To know the dark, go dark. Go without sight,
and find that the dark, too, blooms and sings,
and is traveled by dark feet and dark wings.”

Wendell Berry

“Si la poésie introduit l’étrange, elle le fait par la voie du familier. Le poétique est du familier se dissolvant dans l’étrange et nous-mêmes avec lui.”

Georges Bataille – L’Expérience Intérieure, p.17

Het hart van de nacht

Het is niet gemakkelijk, met dit nachtproject, om het hart van de nacht te vinden.

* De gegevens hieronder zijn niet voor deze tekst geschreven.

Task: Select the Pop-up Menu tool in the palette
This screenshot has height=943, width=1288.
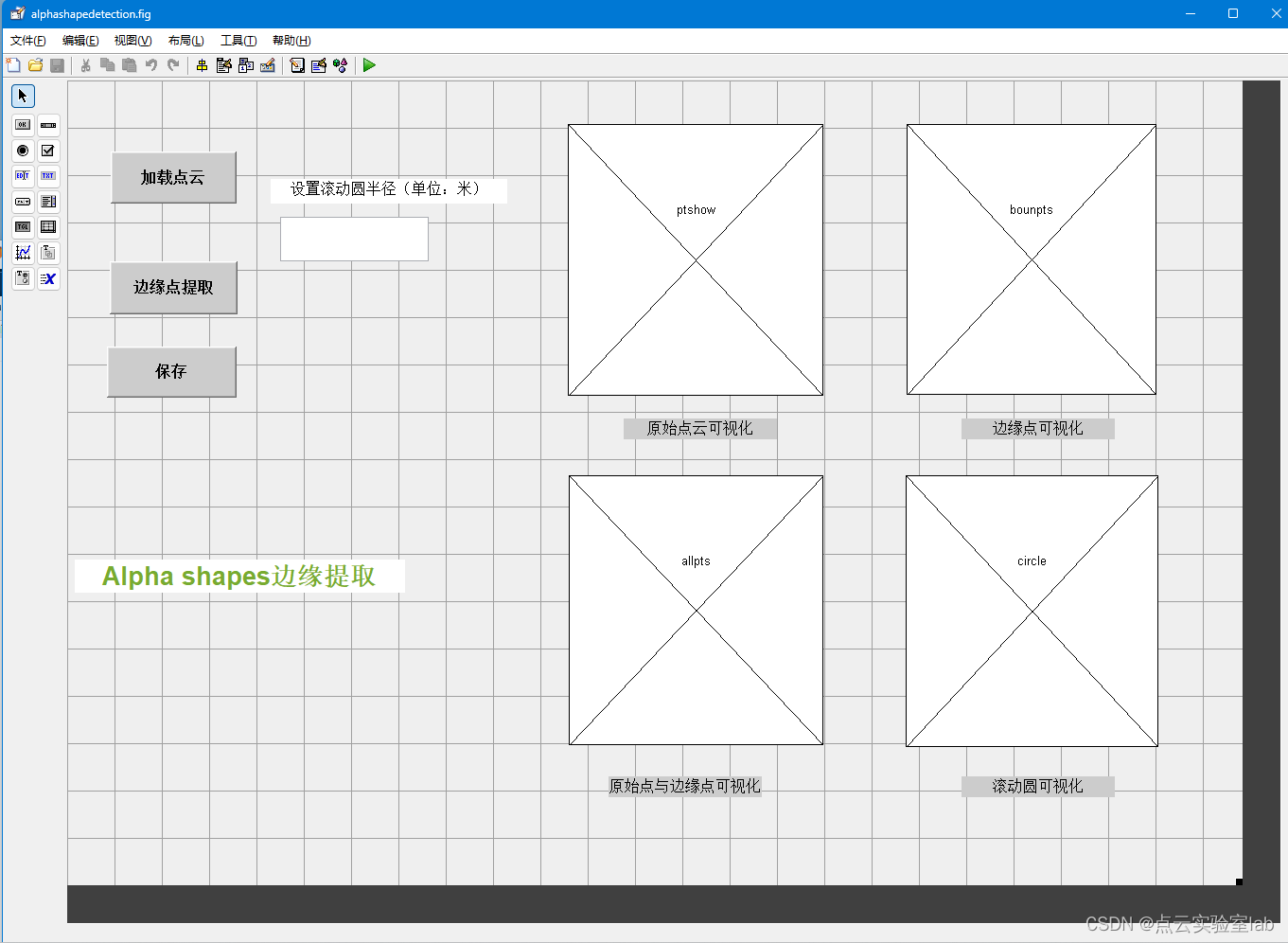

Ik ben niet zeker dat ik er al geraakt ben. ‘t is nog zoeken en tasten in de duisternis (letterlijk).

Het is niet gemakkelijk om, als het donker is, je huis uit te gaan; de warmte van je “thuis” te verlaten en koud, wind en regen tegemoet te treden.

Bovendien zijn mijn nachtelijk escapades tot nu beperk gebleven tussen 20u en 01u in de nacht. Gisteren merkte ik voor het eerst een duidelijke “grens” rond 23u30 waarbij er beduidend minder mensen onderweg zijn. Het wordt dan stiller rondom je. De lichten in de huizen gaan meer en meer uit of de rolluiken zijn neergelaten.

Ik moet nog de “ware” nachtelijke uren verkennen (tussen 01u en 05u) die waarin het minst gebeurt. De periode waarin de meeste mensen slapen. De periode van de risico’s. Niet alleen van een onaangename ontmoeting (met een mens, een dier, een object – gisteren ben ik in de velden uitgegleden en in de prikkeldraad van de omheining terechtgekomen – zonder ernst, maar toch…). Het is ook de periode van “verdachtmaking”: als je je dan op straat (of in de velden of in een bos) bevindt, ben je “verdacht”. Wat doe je daar? Met camera, micro en statief?

Maar er is ook een ander risico: dat van helemaal van jezelf los te komen en een “gebied” binnen te stappen waarin geen enkel referentiepunt nog aanwezig is. Zoals in de dromen.

Hieronder een klein nachtfragment – hoe de dieren slapen.

Sterren spotten

Gisterennacht (de Nacht van de Duisternis), tijdens mijn nachtelijke verkenningen in en rond Halle, kwam ik een groep sterrenspotters tegen met hun indrukwekkende telescopen. Ik geraakte met hen aan de praat en leerde een aantal dingen: duo-sterren, sterrenclusters (de Plejaden waren goed zichtbaar), hoe je sterren kunt fotograferen met speciaal computergestuurde telescopen die de rotatie van de aarde volgen, belichtingstijden die over verschillende nachten verspreid zijn (met soms totale belichtingstijden van twee uren) – om zoveel mogelijk fotonen op de sensor te krijgen, hoe de brandpuntafstand van zo’n telescoop bepaald wordt enz… Ik kreeg ook de maanoppervlakte te zien zoals ik ze nooit eerder gezien had.

Allemaal fascinerende dingen.

Tenslotte heb ik zelf een aantal opnames gemaakt. Hieronder een kort fragment van de nachtelijke hemel met de Plejaden links onderaan te zien en…. een vliegtuig die langzaam wegglijdt…

Het (verschrikkelijk) geluid is dat van de aanpalende Ring autosnelweg… Niets om bij te dromen.

Overal en nergens

Deze morgen ben ik om 5u45 mijn huis uitgegaan en ben ik 100m verderop in de velden enkele opnames gaan maken. Het was behoorlijk mistig. Toen bevond ik letterlijk nergens meer. Die plaatsen (en de beelden) kunnen nu van overal afkomstig zijn.

Een vreemd gevoel.

De nacht ontneemt de precieze locatie. De eigenheid van de plaatsen die ze overdag hebben. ‘s nachts kun je letterlijk verloren lopen in een vertrouwd gebied.